## LISTA DE TAREFAS
#1 Enumere todas as palavras ou expressões que o texto sobre as Testemunhas de Jeová coloca entre aspas duplas (" "), sem incluir as que aparecem entre aspas angulares (« »).
#2 Com base no texto sobre as Testemunhas de Jeová, responda a cada pergunta numa linha própria, com a mesma marcação:
(a) O que trazem as Testemunhas de Jeová numa mão e na outra quando se apresentam às portas das casas?
(b) Segundo o autor, porque está em crise o diálogo com as Testemunhas de Jeová?
(c) Qual era, provavelmente, a pronunciação mais antiga do nome divino?
#3 Por favor, prossiga o texto sobre as Testemunhas de Jeová a partir do ponto em que termina.

As Testemunhas de Jeová, a transfusão sanguínea e a literalidade da interpretação bíblica
Elas apresentam-se com obstinação às portas de nossas casas (exemplares na sua perseverança), com a Bíblia numa mão e a revista "Sentinela" na outra: as Testemunhas de Jeová são uma presença efetiva no nosso horizonte religioso. E também aparecem nas colunas dos jornais quando um juiz retira um dos seus filhos menores à jurisdição paternal porque os seus pais recusam que seja praticada a transfusão sanguínea. Deixando de lado o valor do seu fundamentalismo bíblico e a sua longa história (desde o século XIX), quais são as principais reservas que os católicos lhes podem opor, reservas exprimidas sem demasiado pudor ecuménico?
Vou responder «sem pudor ecuménico» à questão porque o diálogo com as Testemunhas de Jeová está em crise devido à dificuldade em encontrar um ponto de vista comum. Imaginar a Bíblia como base para troca de perspetivas? É através desse caminho que se desenvolve o ecumenismo entre as diversas Igrejas e confissões cristãs. Mas também aqui as Testemunhas de Jeová colocam um obstáculo difícil de ultrapassar com uma questão de princípio e de método.
Impõem-se algumas explicações. Muitos estão persuadidos de que se trata de um problema de tradução bíblica mais ou menos manipulada, argumento com algum fundamento. As Testemunhas partem desde logo de um elemento injustificável com o seu próprio nome, porque "Jeová" é uma aberração linguística que supõe transcrever o nome divino "Jhwh", que os judeus substituíam por "'Adonai", "Senhor", para evitar pronunciá-lo (a pronunciação mais antiga era, provavelmente, "Jahweh").

## DADOS FORNECIDOS

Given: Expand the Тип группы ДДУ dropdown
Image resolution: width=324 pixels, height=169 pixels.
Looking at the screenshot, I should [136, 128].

## RESPOSTAS ÀS TAREFAS
#1
- Sentinela
- Jeová
- Jhwh
- 'Adonai
- Senhor
- Jahweh

#2
(a) A Bíblia numa mão e a revista "Sentinela" na outra.
(b) Devido à dificuldade em encontrar um ponto de vista comum.
(c) "Jahweh".

#3
Além disso, a versão bíblica italiana das Testemunhas de Jeová baseia-se no inglês, e não no original hebraico e grego. Não há nenhum especialista qualificado e rigoroso em exegese bíblica nas Testemunhas de Jeová. Por isso, há numerosas modificações discutíveis nos textos. Por exemplo: «Tomai e bebei. Isto "significa" o meu corpo» (há aqui uma interpretação livre do texto original).
Poderíamos multiplicar os exemplos destes "retoques" em traduções de qualidade menor, mesmo na versão americana, base das outras versões. A verdadeira questão, todavia, não reside aqui: as Testemunhas têm um método de leitura que é inaceitável logo à partida. Trata-se do "fundamentalismo" que nós evocámos [cf. tópico "Questões de fé para crentes e não crentes"].
Recordemos os princípios dessa leitura fundamentalista. Ao ignorar que a Bíblia, Palavra de Deus, se exprime através de palavras humanas e está ligada a uma história, uma cultura, um tempo, um meio humano e ao seu desenvolvimento (por outras palavras, está ligada à incarnação), as Testemunhas limitam a sua leitura à ressonância das palavras, em vez de acolher o valor que elas têm.
Não é difícil demonstrar que o número 12 na linguagem semita é um símbolo de plenitude e 1000 é a imensidão; os 144 000 eleitos do Apocalipse (7, 4) são uma alusão às 12 tribos de Israel que chegaram à plenitude, o povo de Deus que alcançou a salvação definitiva, enquanto que as Testemunhas de Jeová o entendem como o número real e matemático dos eleitos.
Esta leitura literal e fundamentalista da Bíblia pode ter consequências muito graves, apesar da boa fé de quem a recebe; pense-se na interdição da transfusão sanguínea. É verdade que no Antigo Testamento se encontra a interdição de tocar e de "comer" o sangue de uma criatura viva; contudo, na linguagem e cultura do Oriente, o sangue era o sinal da vida, realidade intangível e marcada pelo selo divino (cf. Génesis 9, 6 ou Levítico 17, 10-14). A interdição não é mais do que o respeito e a proteção da vida, qualquer que seja. A transfusão protege e favorece precisamente a vida, evidência paradoxalmente negada por uma leitura literal ou fundamentalista que teme infringir o preceito bíblico.
Sem eufemismo, as Testemunhas de Jeová, que conhecem muitas vezes a Bíblia de maneira aproximativa, selecionam as passagens segundo o seu interesse. Para serem coerentes, seria necessário que dessem uma interpretação literal aos textos violentos, poligâmicos e datados (como o geocentrismo) das Escrituras.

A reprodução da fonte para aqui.